Feature
Menyeruput Kopi Liberika yang Istimewa
HARI Senin adalah hari kerja. Tapi di Yogyakarta, hari Senin seakan hari libur. Lihat saja Jl. Malioboro yang tak pernah sepi dari wisatawan. Dari Stasiun Tugu sampai Titik Nol Kilometer, ada saja wisatawan yang lalu lalang. Bahkan, depan Pasar Beringharjo yang kalau sore hingga malam dulunya sepi pedagang, sekarang masih banyak yang berjualan. Pecel bakmi, salah satu menu yang biasanya diburu wisatawan pun ada yang buka hingga tengah malam.
Sepanjang pedestrian yang luas di sisi timur Jl. Margo Mulyo (dulu Jl. Ahmad Yani) terus ke utara sampai Hotel Garuda, Senin malam lalu, 2 Oktober 2017, ramai sekali pengunjung. Malam itu memang ada acara khusus perayaan Hari Kopi yang digelar untuk pertama kalinya di Jl. Malioboro.
Makin malam, ribuan pengunjung terus saja datang menyesaki Jl. Malioboro. Tak hanya anak muda, mereka yang sudah berumur pun datang menyempatkan diri menikmati malam di Malioboro sambil menyeruput kopi. Panitia Hari Kopi memang membagikan sedikitnya 1.000 gelas berisi kopi kepada pengunjung. Di depan Mal Malioboro, ada 47 barista berjajar yang siap melayani pengunjung membagikan gelas-gelas kertas berisi kopi aneka jenis dan rasa.

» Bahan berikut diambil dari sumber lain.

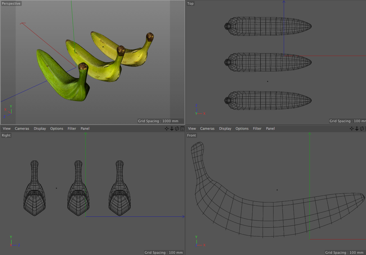Toggle maximize icon of the Right viewport
Viewport: 366px width, 255px height.
pos(182,129)
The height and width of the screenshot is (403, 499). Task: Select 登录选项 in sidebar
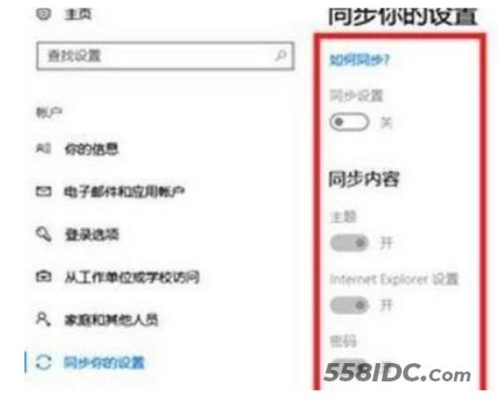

Kopi di Indonesia memang seribu satu rasa. Jenisnya memang hanya 4, yaitu arabica, robusta, excelsa dan liberika. Namun, rasa dan aroma bisa berbeda. Kebanyakan, para barista menyajikan kopi arabika dan robusta. Dua jenis kopi ini memang mayoritas diproduksi dan diperdagangkan di Indonesia.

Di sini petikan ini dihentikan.